--- WHAT THE EXERCISE ASKS ---
In the material below, pictures must be dropped. Repeat exactly, and only, the lines from the line with "Click dark display button for Genesis 3" to the line with "sweetbite09's 'baka nagviral'", both ends included.

── GIVEN RECORDS ──

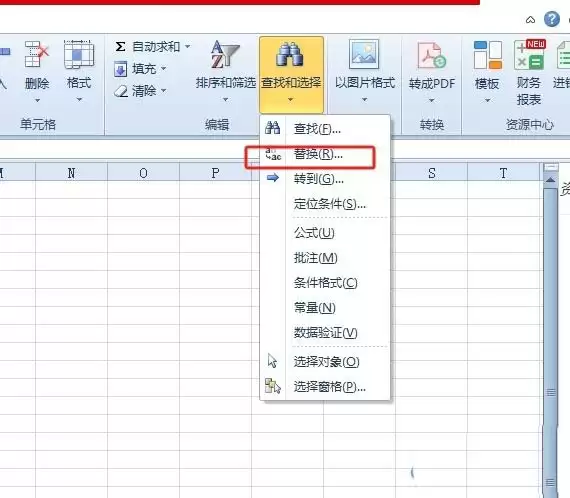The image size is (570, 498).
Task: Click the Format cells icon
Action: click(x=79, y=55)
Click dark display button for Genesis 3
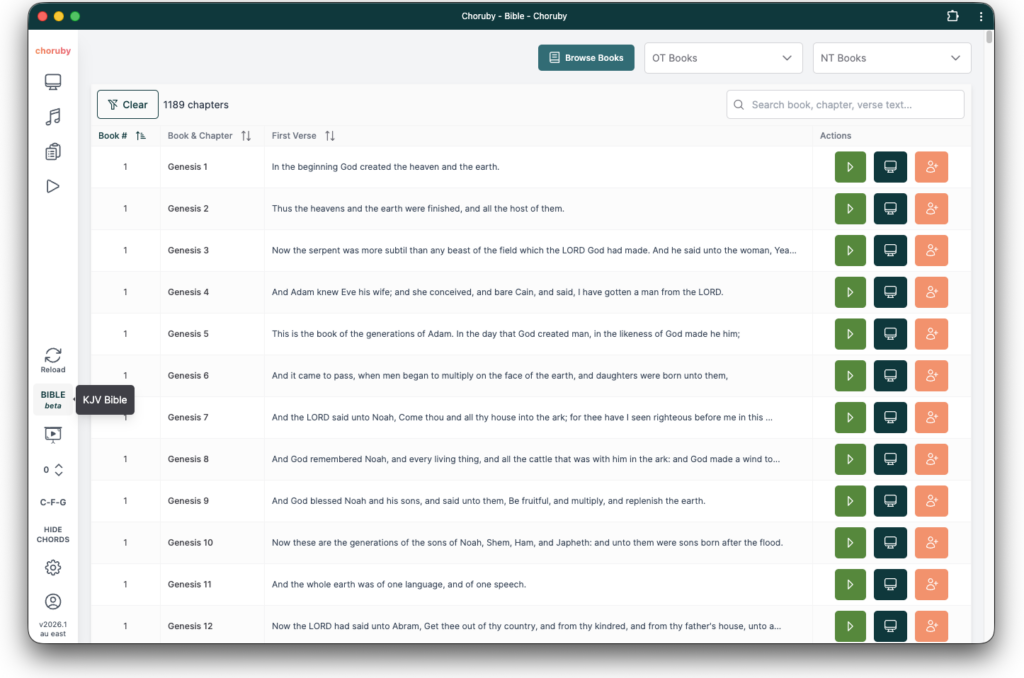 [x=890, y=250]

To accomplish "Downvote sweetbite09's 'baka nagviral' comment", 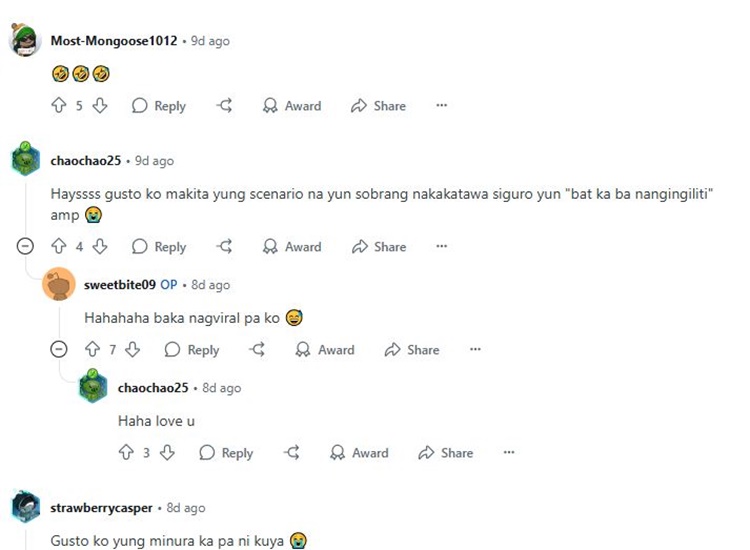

───
── GIVEN RECORDS ──

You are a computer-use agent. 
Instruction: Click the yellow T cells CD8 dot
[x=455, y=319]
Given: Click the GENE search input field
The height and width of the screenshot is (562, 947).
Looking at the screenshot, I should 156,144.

───

--- OUTPUT BELOW ---
Click dark display button for Genesis 3
 [x=890, y=250]

To accomplish "Downvote sweetbite09's 'baka nagviral' comment", 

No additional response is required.